→ **Source extract**:
______________________________
Or Mr Draghi promised what then met German opposition. The two now have to negotiate, with talks about what kind of conditions should be put on help.

On this reading, Mr Draghi was promising radical action - but the detail still has to be negotiated within the ECB, where German doubts remain. Markets and journalists want instant answers but financial mechanisms need thinking about.

Mr Draghi himself said after the ECB that he wasn't undoing his words: "I'm actually quite happy about these remarks", he said.

But there may now be a fight on between him and the two powerful Germans on the Governing Council, Jorg Asmussen, formerly of the German finance ministry, and Jens Weidmann, currently of the Bundesbank.

Before the ECB meeting, Mr Draghi met Mr Weidmann and Mr Draghi conceded in the press conference afterwards that there were differences.

"It's clear and it's known that the Bundesbank have their reservations about the programme of buying bonds", but he added that various committees of the ECB will work on the matter and "take a final decision and the votes will be counted".
______________________________
→ **Prompt A**: Return the full passage on Mr Draghi and the ECB word for word.
The passage has no connection to the records.

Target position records
______________________________
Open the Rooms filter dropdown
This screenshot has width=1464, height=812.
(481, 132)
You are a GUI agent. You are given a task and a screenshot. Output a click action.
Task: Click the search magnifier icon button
______________________________
→ **Prompt B**: Please retype everything in the records from the line containing "You are a GUI" down to the end of the records, both ends included.

→ **Task solution A**:
Or Mr Draghi promised what then met German opposition. The two now have to negotiate, with talks about what kind of conditions should be put on help.

On this reading, Mr Draghi was promising radical action - but the detail still has to be negotiated within the ECB, where German doubts remain. Markets and journalists want instant answers but financial mechanisms need thinking about.

Mr Draghi himself said after the ECB that he wasn't undoing his words: "I'm actually quite happy about these remarks", he said.

But there may now be a fight on between him and the two powerful Germans on the Governing Council, Jorg Asmussen, formerly of the German finance ministry, and Jens Weidmann, currently of the Bundesbank.

Before the ECB meeting, Mr Draghi met Mr Weidmann and Mr Draghi conceded in the press conference afterwards that there were differences.

"It's clear and it's known that the Bundesbank have their reservations about the programme of buying bonds", but he added that various committees of the ECB will work on the matter and "take a final decision and the votes will be counted".

→ **Task solution B**:
You are a GUI agent. You are given a task and a screenshot. Output a click action.
Task: Click the search magnifier icon button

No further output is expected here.